Training Log: Entry 2380
DEEP WATER INTERMEDIATE Week 2, Workout 3
AM WORKOUT (0320 natural wake up)
Power cleans
10x10x160 w/3:15 between sets
5x10 band pull aparts between first 5 sets
Shrug-shrug-neck-core no rest between movements
Axle shrug against strong short bands
1x56
Kelso shrugs w/47.5lb KBs
1x20
Reverse hyper/standing ab wheel
3x20x360/13
POST WORKOUT SHAKE
CONDITIONING: MEAT EATER CHINESE BUFFET
10 rounds of 10 KB swings w/40kg bell and 10 burpee chins
Time: 17:50
Notes: I walked into the garage not knowing what the plan was and decided to just go with what I did last week with reduced rest periods. I feel like I’m actually getting a little more solid with cleans and, in turn, that they’re having an opportunity to drive an impact. Along with that, log cleans can beat me up fierce, and with my 10 mile race this weekend, I’m gonna put my body through enough trauma. Time was a factor as well: had to get to work early. It all worked out well as a result. Got in an adequate amount of additional work, and that conditioning exercise fills in the cracks. I still love Kelsos with the KB handles: they make the most sense. I’m thinking I might start including them in the daily work come the end of this gaining phase.

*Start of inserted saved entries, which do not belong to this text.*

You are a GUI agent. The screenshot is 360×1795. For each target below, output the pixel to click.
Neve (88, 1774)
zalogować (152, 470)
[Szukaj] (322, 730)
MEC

Regarding that 10 mile race, I’m letting that flip training around. Tomorrow I will bench. On thurs, I’m planning on opening with 5 minutes of the Armor Building Complex to see if I can beat 17 rounds, then going for a weighted vest walk: basically doing my weekend workout during the week. Will squat on Friday, run on Sat, then get back on target.
Got in the Tabata KB front squats with the 47.5lb bells. Decided not to fixate on reps and just go until the buzzer each time. It'd be too easy to cheat otherwise. I still managed 12 in the first 4 rounds, and then the wheels started falling off. Another solid challenge with this.